出典:スギホールディングス「株式会社スギ薬局と株式会社 PREVENT との業務提携のお知らせ~ 重症化予防プログラムの提供 ~」

業務提携により、顧客のニーズはもちろん、地域ならではの特性をふまえた商品・サービスの提供ができ、顧客サービスがより充実したという事例はほかにも数多くあります。少しでも長く薬局経営を続けたいという場合は、業務提携も視野に入れてみてはいかがでしょうか。

 

まとめ

業務提携とは、複数の企業が自社で有する技術やノウハウを提供して協力体制を築きながら、各企業の事業に活用することを指します。主に技術提携・生産提携・販売提携の3つの種類があり、いずれの方法にしても「対等な関係性」「資本の移転なし」が基本です。

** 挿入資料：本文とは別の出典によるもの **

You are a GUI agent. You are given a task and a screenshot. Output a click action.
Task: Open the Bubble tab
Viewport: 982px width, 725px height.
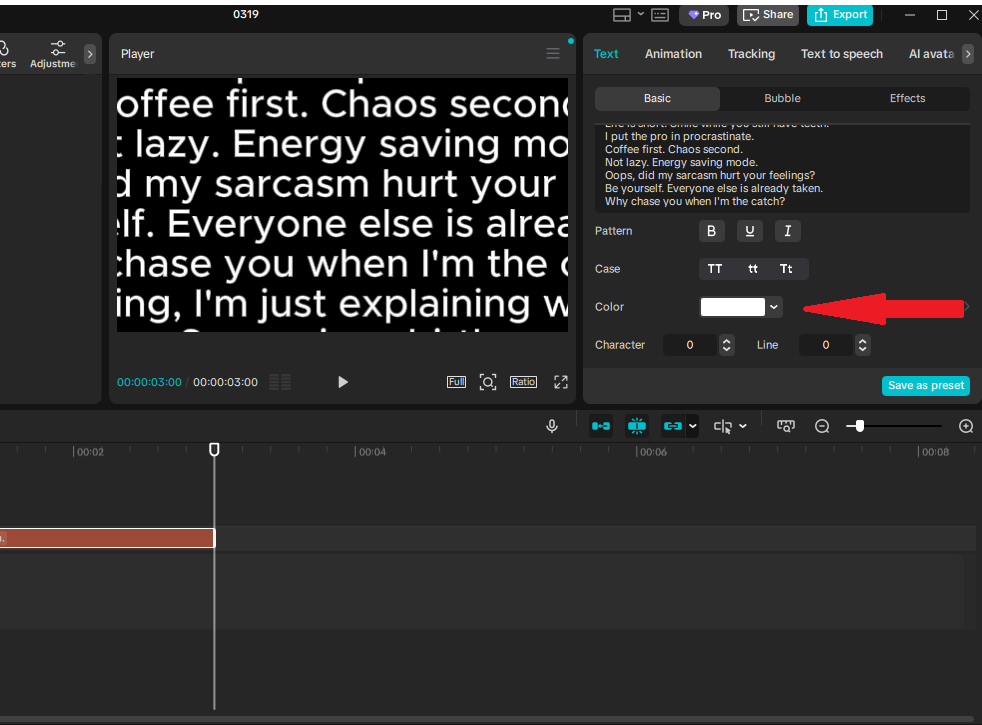(x=782, y=98)
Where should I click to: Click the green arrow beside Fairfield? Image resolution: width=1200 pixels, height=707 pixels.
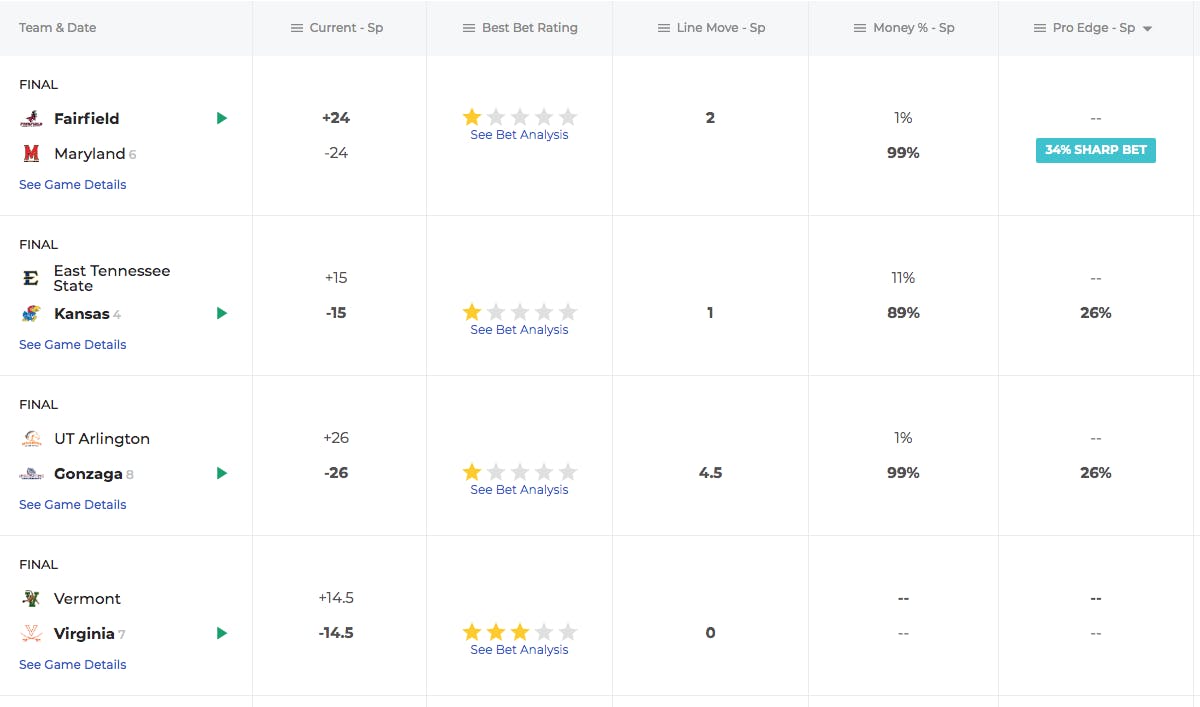coord(222,118)
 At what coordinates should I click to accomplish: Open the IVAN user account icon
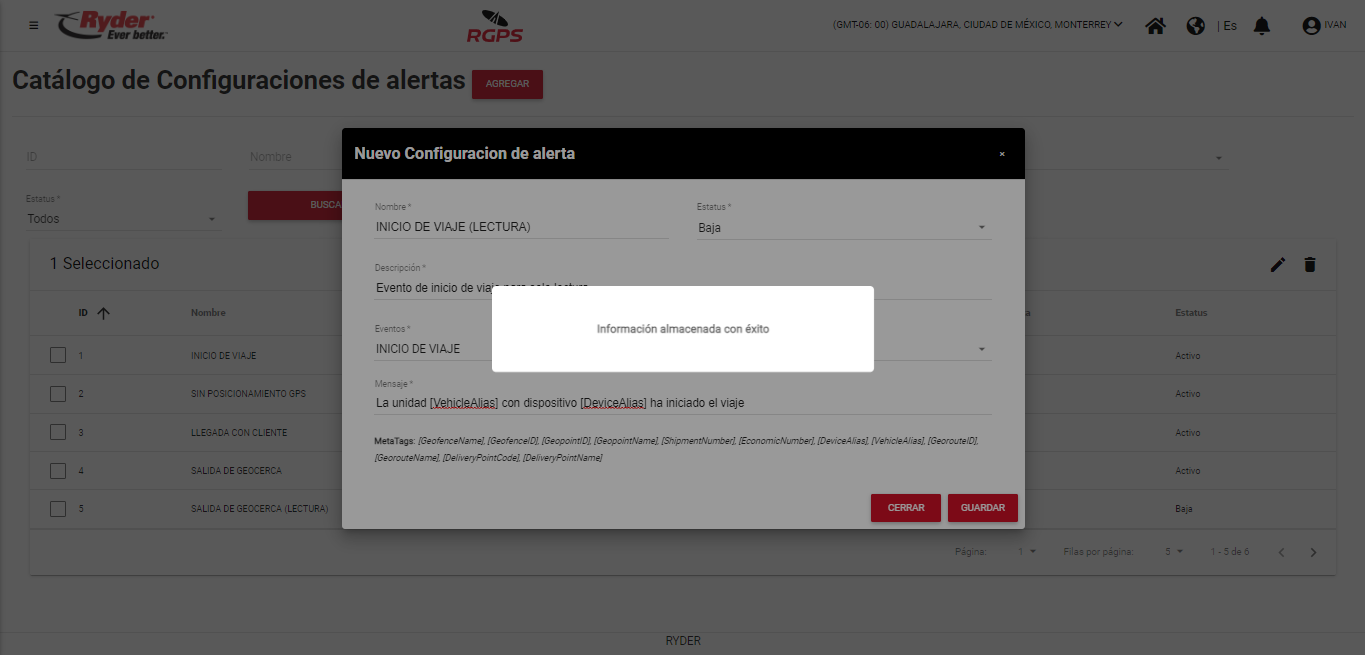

業務提携はコスト削減・他社の長所を生かせるというメリットがある一方で、技術やノウハウの流出リスク、提携関係の一方的な破棄などといったデメリットも存在します。

業務提携を行い、あらゆるリスクを避けつつ着実に事業を成長させるためには、適切な提携先選び・公平性を保った交渉・双方が納得する正確な業務提携契約書の締結が重要です。ここまでの内容を参考に、ぜひ業務締結を検討してみてはいかがでしょうか。